## ACTION ITEM
Say, as a bare number, how many lines of the listing hold "options".

## EXTRACTED ENTRIES
::::::::

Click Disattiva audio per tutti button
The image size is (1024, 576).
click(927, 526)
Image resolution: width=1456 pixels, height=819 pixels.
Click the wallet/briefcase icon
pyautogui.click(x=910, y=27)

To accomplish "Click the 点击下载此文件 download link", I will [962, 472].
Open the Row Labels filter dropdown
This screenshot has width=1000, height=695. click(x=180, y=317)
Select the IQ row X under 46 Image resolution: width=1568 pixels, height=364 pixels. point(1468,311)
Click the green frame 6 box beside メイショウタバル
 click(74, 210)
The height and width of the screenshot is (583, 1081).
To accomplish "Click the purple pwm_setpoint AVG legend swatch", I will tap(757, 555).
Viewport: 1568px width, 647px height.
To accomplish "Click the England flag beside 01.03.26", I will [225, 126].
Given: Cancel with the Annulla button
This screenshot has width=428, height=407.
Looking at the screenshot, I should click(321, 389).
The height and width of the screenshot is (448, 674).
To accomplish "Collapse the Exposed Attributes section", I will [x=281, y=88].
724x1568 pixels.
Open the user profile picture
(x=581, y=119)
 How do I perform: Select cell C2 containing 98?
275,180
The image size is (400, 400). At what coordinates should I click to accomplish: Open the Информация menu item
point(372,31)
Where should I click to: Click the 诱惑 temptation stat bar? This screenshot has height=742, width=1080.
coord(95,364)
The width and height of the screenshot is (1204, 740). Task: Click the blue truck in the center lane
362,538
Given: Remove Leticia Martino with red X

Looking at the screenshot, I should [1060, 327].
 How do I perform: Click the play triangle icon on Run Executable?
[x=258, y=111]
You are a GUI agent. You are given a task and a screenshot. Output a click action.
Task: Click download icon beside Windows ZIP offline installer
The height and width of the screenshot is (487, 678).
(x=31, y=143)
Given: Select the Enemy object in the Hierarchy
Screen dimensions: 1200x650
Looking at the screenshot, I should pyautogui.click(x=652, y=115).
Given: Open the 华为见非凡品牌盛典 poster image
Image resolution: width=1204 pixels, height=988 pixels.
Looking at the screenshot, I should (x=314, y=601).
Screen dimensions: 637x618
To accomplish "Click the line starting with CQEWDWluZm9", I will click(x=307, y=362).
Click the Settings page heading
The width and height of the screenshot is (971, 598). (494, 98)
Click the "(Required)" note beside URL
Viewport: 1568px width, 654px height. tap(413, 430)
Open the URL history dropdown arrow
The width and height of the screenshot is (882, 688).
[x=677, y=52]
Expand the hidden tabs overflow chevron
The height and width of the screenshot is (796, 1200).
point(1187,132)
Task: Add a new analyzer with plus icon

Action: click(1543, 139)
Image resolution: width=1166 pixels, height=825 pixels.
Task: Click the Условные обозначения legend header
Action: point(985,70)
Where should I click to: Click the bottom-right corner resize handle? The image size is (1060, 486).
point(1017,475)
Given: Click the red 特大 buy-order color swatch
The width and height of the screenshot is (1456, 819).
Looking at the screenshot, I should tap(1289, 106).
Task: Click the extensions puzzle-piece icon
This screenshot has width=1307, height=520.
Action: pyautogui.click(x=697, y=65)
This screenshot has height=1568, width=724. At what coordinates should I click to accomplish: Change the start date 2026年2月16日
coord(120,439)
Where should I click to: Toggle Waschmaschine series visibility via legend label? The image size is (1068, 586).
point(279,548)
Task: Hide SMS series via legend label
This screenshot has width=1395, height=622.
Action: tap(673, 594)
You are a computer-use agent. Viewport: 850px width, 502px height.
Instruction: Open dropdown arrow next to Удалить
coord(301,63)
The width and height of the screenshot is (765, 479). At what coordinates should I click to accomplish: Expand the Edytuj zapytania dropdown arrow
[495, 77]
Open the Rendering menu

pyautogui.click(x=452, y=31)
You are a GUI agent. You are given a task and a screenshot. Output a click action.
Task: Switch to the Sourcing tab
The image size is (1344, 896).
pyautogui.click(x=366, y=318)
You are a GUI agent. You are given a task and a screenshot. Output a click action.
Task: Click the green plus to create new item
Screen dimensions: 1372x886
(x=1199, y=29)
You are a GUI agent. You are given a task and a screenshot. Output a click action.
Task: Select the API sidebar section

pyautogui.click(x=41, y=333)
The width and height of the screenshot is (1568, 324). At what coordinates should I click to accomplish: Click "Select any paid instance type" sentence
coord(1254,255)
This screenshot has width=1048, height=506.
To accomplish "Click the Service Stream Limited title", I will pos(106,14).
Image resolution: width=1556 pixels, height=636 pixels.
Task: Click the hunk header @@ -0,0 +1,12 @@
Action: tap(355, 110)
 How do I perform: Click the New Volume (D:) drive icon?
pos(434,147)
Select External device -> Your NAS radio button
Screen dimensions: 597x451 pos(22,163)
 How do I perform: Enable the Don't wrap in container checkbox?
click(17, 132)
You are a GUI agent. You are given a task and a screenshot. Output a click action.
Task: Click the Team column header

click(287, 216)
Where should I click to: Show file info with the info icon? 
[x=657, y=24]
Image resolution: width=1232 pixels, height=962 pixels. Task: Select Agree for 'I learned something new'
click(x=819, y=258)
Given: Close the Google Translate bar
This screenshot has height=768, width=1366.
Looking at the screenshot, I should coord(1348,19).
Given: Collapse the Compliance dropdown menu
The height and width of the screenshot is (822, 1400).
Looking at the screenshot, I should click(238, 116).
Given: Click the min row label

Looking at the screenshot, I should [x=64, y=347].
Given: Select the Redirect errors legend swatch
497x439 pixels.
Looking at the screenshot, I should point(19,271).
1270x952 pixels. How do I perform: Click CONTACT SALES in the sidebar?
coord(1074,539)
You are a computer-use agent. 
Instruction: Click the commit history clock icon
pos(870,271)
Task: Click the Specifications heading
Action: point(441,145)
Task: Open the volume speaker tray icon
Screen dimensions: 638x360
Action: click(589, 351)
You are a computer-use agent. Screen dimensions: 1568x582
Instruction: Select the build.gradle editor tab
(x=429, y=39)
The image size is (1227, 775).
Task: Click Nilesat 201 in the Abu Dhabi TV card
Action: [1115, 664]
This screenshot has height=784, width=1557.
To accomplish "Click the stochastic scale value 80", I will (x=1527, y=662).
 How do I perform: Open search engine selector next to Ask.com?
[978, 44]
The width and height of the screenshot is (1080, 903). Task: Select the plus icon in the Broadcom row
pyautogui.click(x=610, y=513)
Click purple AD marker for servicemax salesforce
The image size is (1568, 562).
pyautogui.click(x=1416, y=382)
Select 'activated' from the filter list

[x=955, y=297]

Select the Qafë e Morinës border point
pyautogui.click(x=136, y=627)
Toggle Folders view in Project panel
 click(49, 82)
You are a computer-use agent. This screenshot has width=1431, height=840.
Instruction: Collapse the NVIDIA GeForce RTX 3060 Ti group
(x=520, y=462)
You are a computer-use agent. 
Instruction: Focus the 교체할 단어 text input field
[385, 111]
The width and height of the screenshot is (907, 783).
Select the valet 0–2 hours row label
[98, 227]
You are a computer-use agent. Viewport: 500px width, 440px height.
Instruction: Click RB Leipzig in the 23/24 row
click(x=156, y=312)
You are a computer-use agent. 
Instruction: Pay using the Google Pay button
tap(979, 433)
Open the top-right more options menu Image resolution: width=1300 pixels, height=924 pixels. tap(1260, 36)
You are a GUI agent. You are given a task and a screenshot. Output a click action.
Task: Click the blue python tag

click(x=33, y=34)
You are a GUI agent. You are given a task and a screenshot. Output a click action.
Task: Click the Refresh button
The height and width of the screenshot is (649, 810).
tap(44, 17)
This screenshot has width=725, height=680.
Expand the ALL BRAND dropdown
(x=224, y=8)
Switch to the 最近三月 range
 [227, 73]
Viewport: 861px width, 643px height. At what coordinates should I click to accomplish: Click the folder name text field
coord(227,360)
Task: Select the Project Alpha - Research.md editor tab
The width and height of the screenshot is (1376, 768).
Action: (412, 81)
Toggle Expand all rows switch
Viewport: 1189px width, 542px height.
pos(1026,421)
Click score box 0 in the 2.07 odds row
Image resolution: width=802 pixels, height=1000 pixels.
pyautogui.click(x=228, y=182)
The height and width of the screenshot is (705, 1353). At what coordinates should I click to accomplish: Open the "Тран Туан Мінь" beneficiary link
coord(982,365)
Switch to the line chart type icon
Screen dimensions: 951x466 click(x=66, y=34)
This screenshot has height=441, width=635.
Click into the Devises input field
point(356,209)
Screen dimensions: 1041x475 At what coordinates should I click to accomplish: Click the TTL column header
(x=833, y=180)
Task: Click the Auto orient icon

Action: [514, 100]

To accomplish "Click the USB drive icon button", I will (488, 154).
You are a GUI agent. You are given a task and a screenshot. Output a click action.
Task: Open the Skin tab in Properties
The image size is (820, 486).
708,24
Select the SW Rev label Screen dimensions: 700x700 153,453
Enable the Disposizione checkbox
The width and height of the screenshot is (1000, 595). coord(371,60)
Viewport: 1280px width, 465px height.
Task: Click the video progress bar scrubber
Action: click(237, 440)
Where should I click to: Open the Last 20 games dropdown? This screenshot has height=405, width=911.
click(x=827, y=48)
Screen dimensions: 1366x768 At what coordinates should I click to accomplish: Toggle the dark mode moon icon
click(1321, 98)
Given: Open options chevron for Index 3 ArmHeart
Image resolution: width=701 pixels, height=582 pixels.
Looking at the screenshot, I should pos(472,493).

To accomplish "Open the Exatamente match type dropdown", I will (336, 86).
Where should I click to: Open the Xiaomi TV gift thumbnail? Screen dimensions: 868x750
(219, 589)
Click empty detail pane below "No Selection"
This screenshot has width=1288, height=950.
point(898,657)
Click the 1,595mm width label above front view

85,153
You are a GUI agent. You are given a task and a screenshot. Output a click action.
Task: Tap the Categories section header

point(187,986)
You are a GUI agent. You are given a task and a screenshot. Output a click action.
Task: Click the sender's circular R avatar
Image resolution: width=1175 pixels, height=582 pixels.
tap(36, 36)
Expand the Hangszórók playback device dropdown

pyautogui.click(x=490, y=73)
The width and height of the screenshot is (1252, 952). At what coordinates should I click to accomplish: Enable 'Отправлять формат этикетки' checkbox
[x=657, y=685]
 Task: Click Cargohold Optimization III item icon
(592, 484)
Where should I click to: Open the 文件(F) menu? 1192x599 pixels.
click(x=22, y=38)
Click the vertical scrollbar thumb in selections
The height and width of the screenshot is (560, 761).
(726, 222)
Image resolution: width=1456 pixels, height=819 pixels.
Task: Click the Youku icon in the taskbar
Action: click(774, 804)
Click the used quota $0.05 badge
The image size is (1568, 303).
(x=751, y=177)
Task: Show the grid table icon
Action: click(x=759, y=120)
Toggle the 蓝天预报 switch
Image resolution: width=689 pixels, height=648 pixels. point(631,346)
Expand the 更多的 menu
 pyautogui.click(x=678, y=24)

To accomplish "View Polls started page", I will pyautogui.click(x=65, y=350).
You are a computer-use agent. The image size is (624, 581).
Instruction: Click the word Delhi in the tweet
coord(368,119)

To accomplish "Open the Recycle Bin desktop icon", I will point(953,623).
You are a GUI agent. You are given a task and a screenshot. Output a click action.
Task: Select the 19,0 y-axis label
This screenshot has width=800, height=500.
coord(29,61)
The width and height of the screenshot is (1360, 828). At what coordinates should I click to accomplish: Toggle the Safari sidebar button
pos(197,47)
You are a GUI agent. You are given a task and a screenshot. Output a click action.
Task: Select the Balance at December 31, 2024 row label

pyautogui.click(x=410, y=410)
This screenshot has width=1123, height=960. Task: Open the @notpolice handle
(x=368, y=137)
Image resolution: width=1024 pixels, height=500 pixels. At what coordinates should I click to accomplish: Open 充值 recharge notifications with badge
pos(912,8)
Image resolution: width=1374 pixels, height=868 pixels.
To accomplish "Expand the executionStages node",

::::::::

## RESULT OF THE EXERCISE
2